Now, I may have started this marriage thinking that both of us were perfect and that we were perfect for each other, but I have since faced reality.  I will admit that I noticed his flaws before my own.  Shocking, I know.  But I remember quite clearly one day, in a living room with sculpted brown carpeting, when I was very upset with my husband. He had the audacity to suggest that he was not the one who would ever make me happy.  What?  Well, then, why in the world did I marry him?  Amidst my fussing and fuming, he reminded me that the only one who would truly bring me contentment would be God, since He is the only one who is not selfish or flawed.  Well, then.

It may have been about that time that I began to look in the mirror.  Small glances at first.  A lot needed to be addressed; it would take a life time.  I’m still working on it.

As far as the third area that the pastor suggested, I must say that my husband has always been better at serving me than I am him.  In fact, it began on the night that he proposed to me.  He washed my feet, yes, literally washed my feet with a basin and a towel, and then told me that he wanted to serve me for the rest of our lives.  And, so far, he has done that.  Even during the ugly times, he has put me, and the children before himself.  He has gone without to make sure that we wouldn’t have to.

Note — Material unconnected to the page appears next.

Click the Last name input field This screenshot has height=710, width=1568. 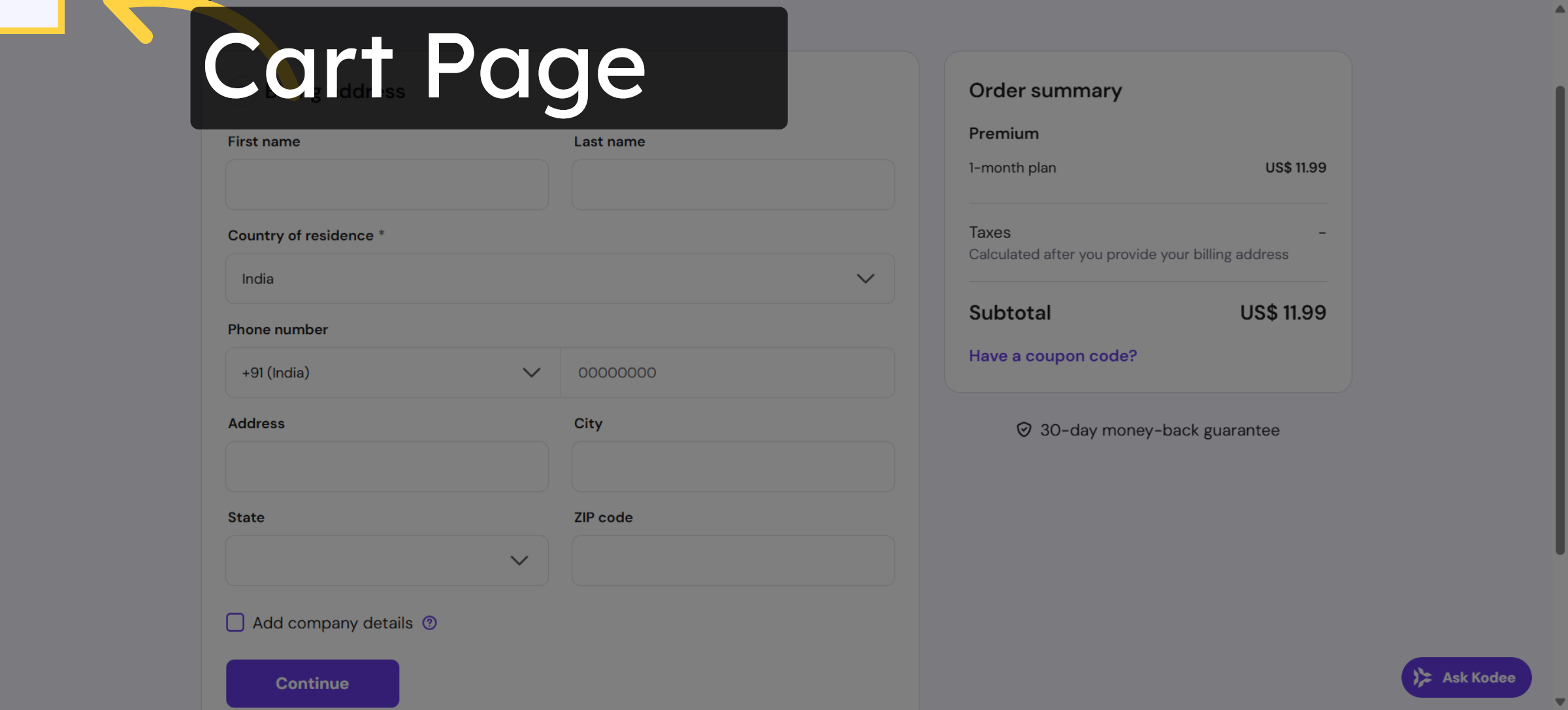(732, 184)
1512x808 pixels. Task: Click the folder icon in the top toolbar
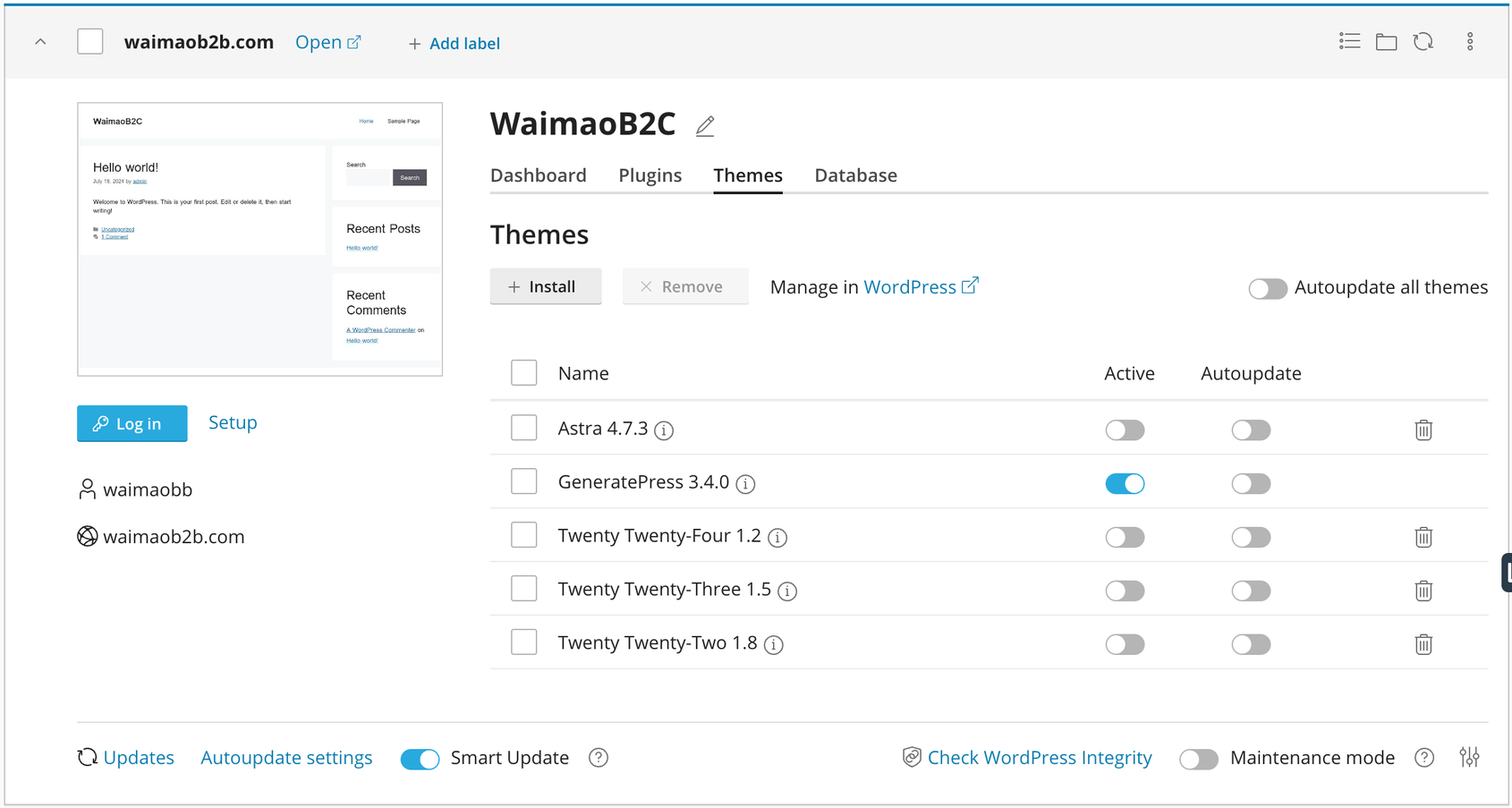point(1386,40)
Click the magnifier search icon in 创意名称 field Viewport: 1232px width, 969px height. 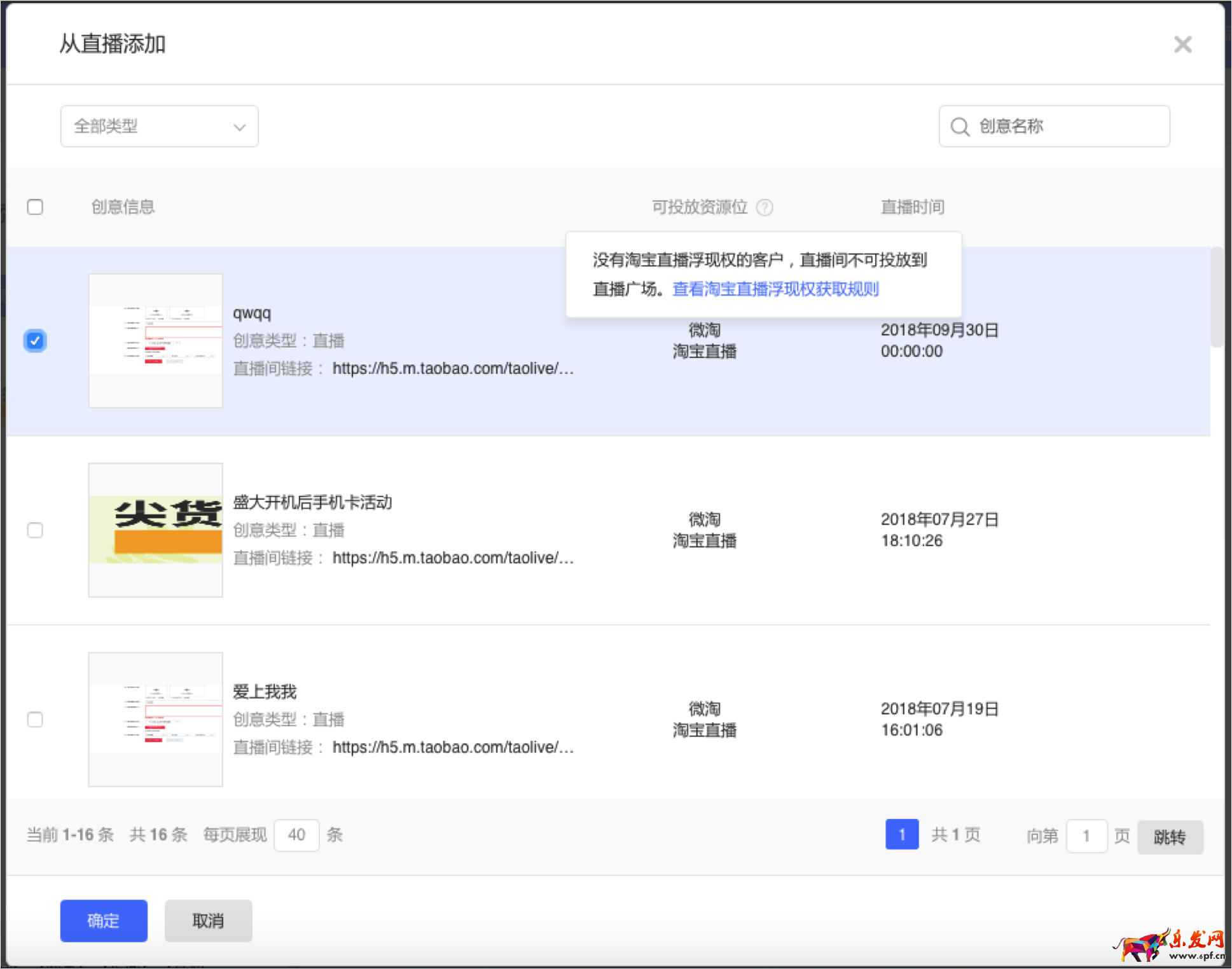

He has stayed up late and gotten up early to make sure that we could all sleep as much as we needed.  He has worked his tail off to provide for us.  But most importantly, he has served us by serving God first.  We haven’t all always appreciated that, but it was precisely the right thing to do.

I don’t know if I will ever be as much of a servant to him as he has been to me.  I still get distracted by protecting myself, you know, kicking butts and taking names.  But, it is getting easier all the time to take care of him, especially when I realize how well cared-for I have been.

This morning was a good reminder of how blessed we have been.  I am glad that we have this grace period to pause and take stock. We are rich to have a love that lasts.

Matthew 19:6

…what God has joined together, let no one separate.